HAYDEN PLANETARIUM AND DIGITAL UNIVERSE

Neil deGrasse Tyson

The Frederick P. Rose Director

Throughout its 70-year history, the Hayden Planetarium has earned world renown as a center for groundbreaking scientific research and public education in the field of astrophysics. For example, the first radio-wave emission from the planet Jupiter was discovered in 1955 by Dr. Kenneth Franklin, who is now Astronomer Emeritus at the Hayden Planetarium. And back in 1936, the Planetarium launched the premier issue of its bulletin, The Sky, which ten years later merged with another publication, The Telescope, to become Sky & Telescope magazine, an independent entity that thrives to this day.

Members of the Planetarium's staff have written more than 200 books on the universe since the Planetarium first opened its doors. Most recently, the volume One Universe, coauthored by two Hayden scientists and a freelance science writer, won the 2001 American Institute of Physics Science Writing Award.

The year 2000 saw the opening of the Rose Center for Earth and Space to widespread acclaim. The building's design-an 87-foot-wide sphere contained within a glass cube-has won numerous awards, while in its first 18 months of operation, the Rose Center averaged 1,000 visitors per hour.
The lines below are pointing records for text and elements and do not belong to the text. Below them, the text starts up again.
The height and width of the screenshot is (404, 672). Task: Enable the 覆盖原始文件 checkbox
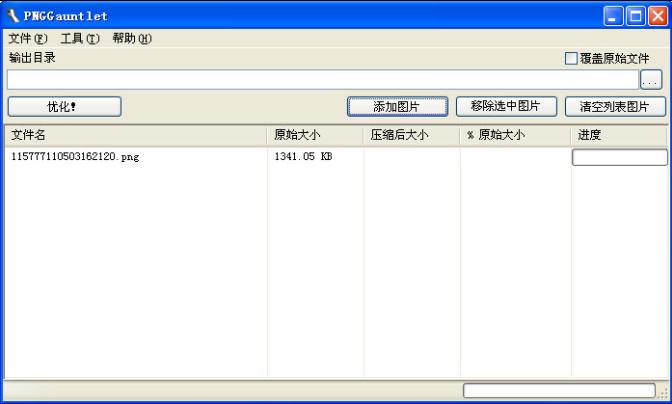pyautogui.click(x=572, y=59)
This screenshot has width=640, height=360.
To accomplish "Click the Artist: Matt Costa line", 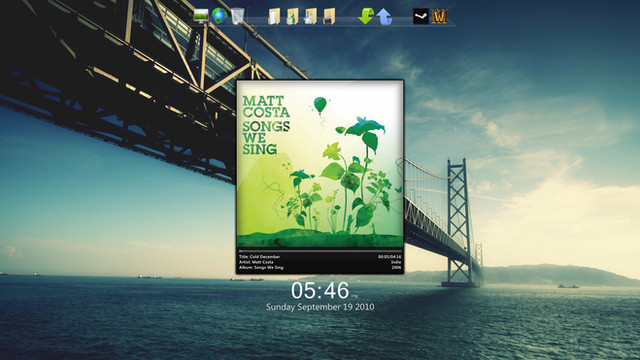I will click(x=256, y=262).
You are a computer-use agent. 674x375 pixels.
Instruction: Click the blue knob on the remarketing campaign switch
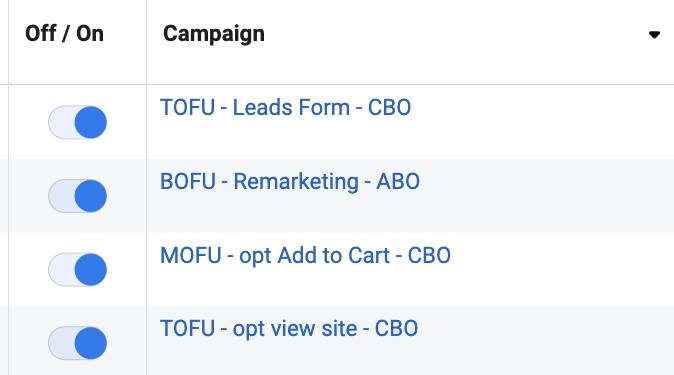[91, 196]
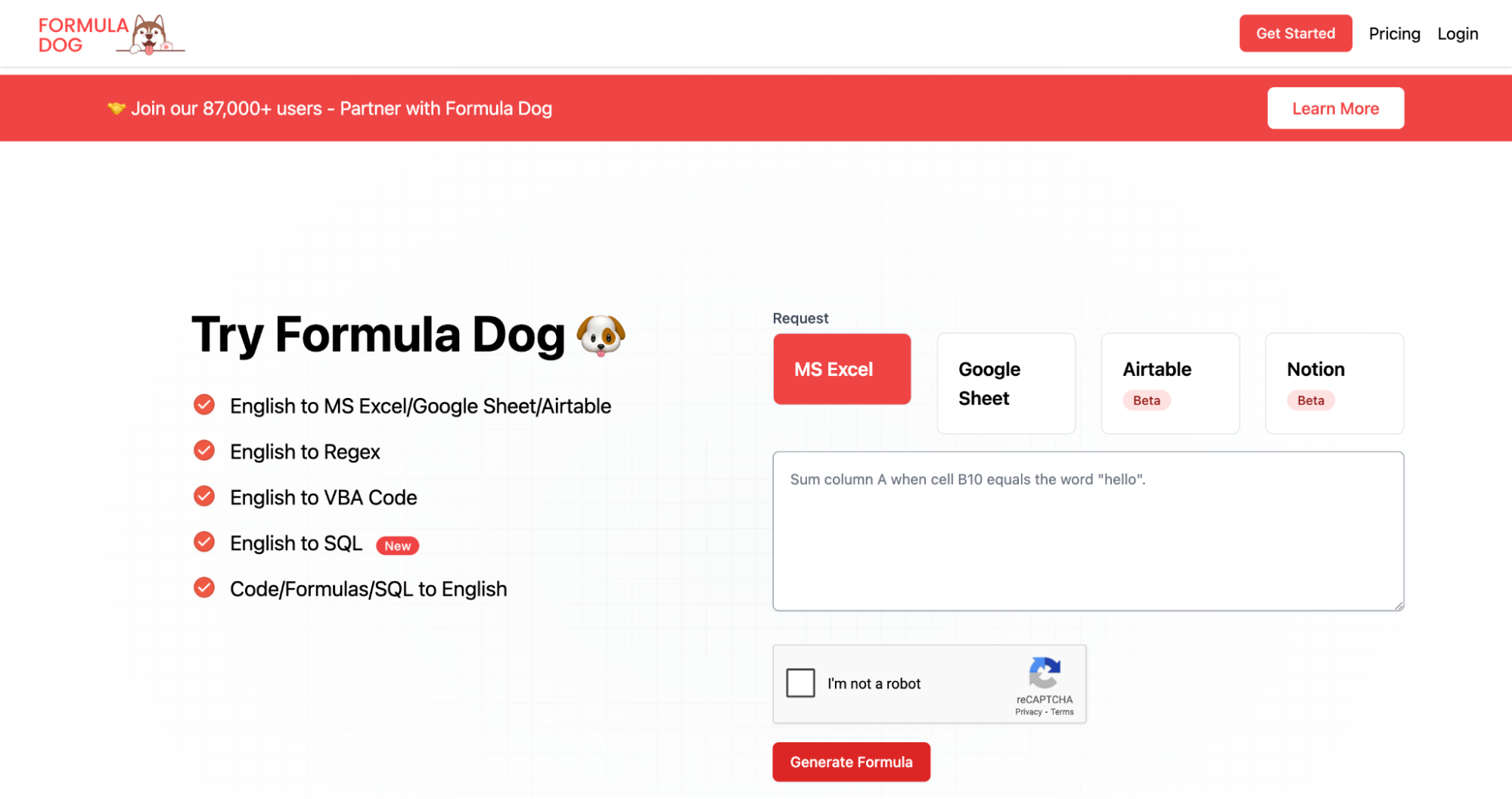Click the Get Started button
The height and width of the screenshot is (799, 1512).
pos(1296,33)
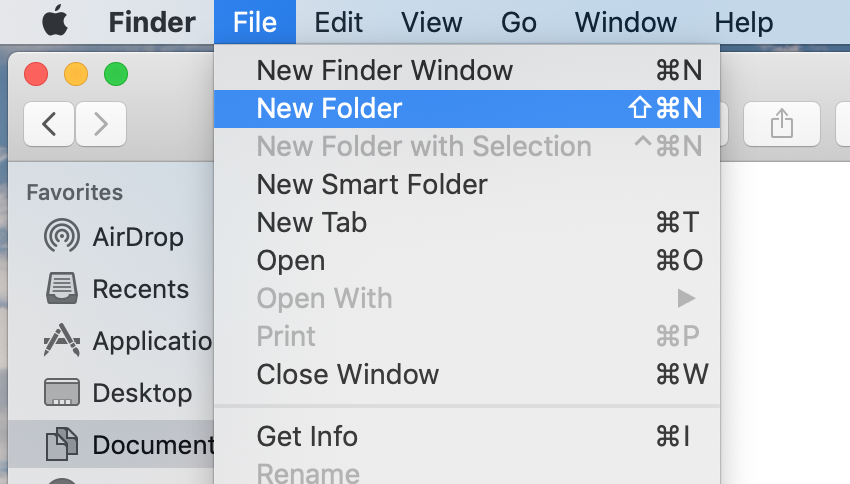The width and height of the screenshot is (850, 484).
Task: Go forward with the right chevron button
Action: click(101, 124)
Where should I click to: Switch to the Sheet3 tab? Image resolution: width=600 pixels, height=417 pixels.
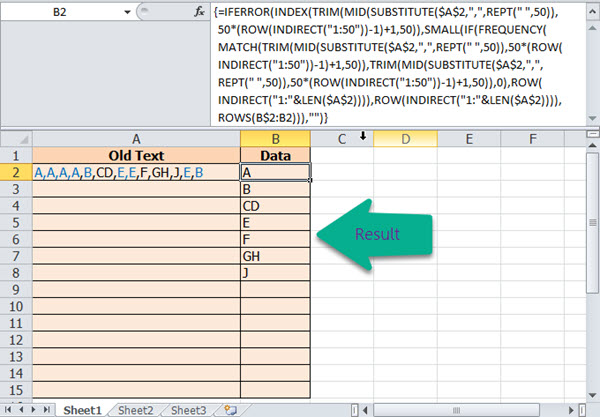187,410
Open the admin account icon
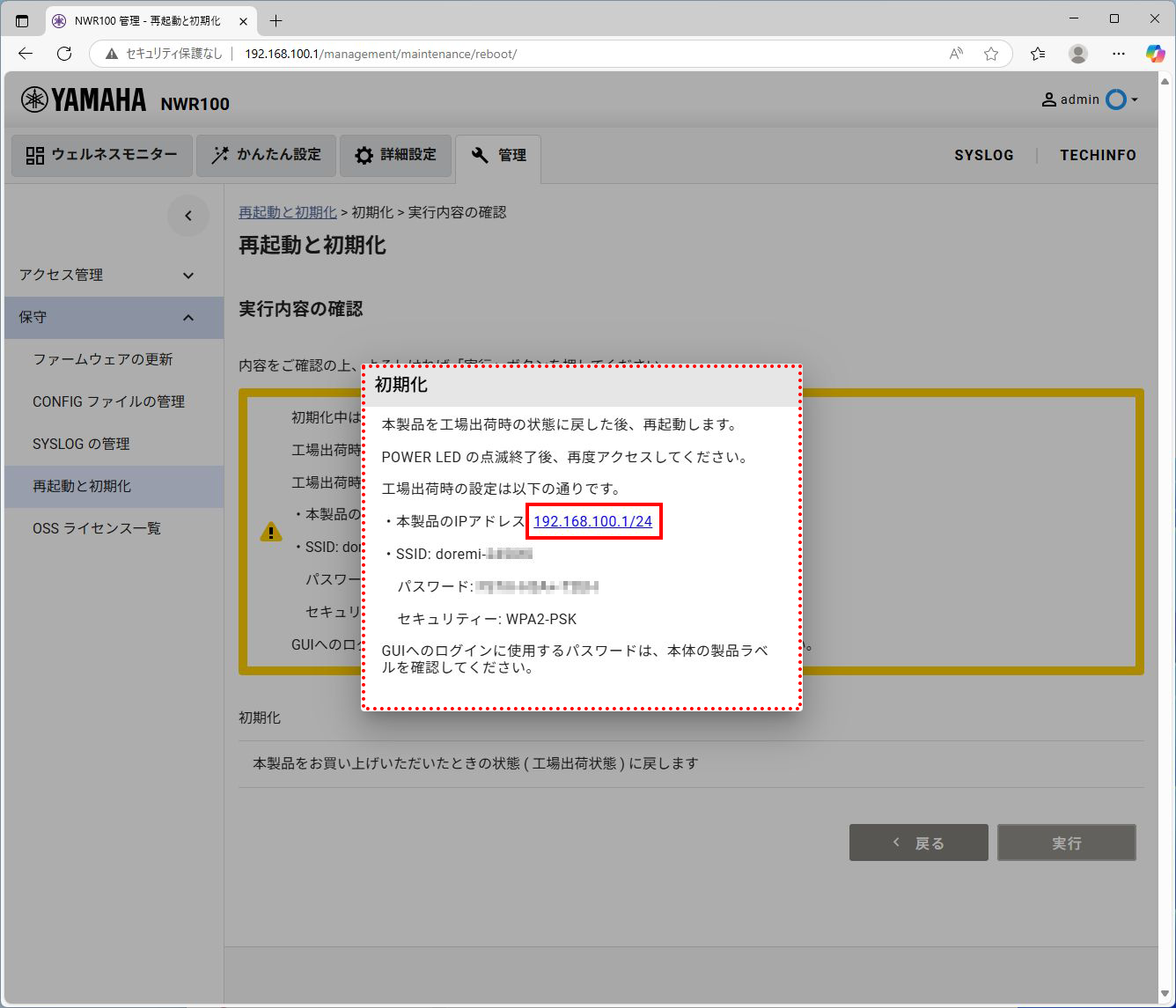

The Center houses the rebuilt Hayden Space Theater as well as five new exhibits: the Cullman Hall of the Universe, the Big Bang, the Heilbrunn Cosmic Pathway, the Scales of the Universe, and the inaugural Space Show, "Passport to the Universe," which takes the visitor on a visual journey from Earth to the edge of the universe and back. The Hayden's scientific staff curated all exhibits, with the Hayden director serving as chief curator and project scientist. The Planetarium staff is now joined by scientists from the Museum's new Department of Astrophysics. Together, they serve the unprecedented commitment the Museum has made to conducting frontier astrophysics research, and bringing that cosmic frontier down to earth.

The modern success of the Department flows primarily from its scientists' broad range of expertise, from planetology to cosmology. With this background, and with flexible exhibit design, the scientific information in the Rose Center is swiftly updated as the frontier of knowledge expands. In addition, the Hall of the Universe contains an electronic notification board, the "AstroBulletin," which brings late-breaking cosmic news directly to the public.

Programmatically, the Hayden Planetarium runs more than thirty courses per year on the universe for the general public. The Planetarium also runs two public lectures per month on astrophysics, as well as an annual panel debate on the frontier of science in memory of Isaac Asimov, and an annual symposium with astronauts, scientists, and engineers evaluating the future of human space flight.

Long-term, the Planetarium is working with other scientific institutions to create a National Virtual Observatory (NVO). In this innovative plan, the tera- and peta-bytes of data that stream from the sky via today's largest telescopes and detectors will be made available to the scientific community through computer links that enable "observations" of the data, in much the same way that telescopes enable observations of the sky.

These virtual observations will be analyzed and interpreted with sophisticated software tools that include all-dome visualizations of 3-D data sets, conducted in the Hayden Space Theater. This will transform the way observational astrophysics is conducted and is a priority in the astrophysics community for the coming decade, lest we drown in our own data.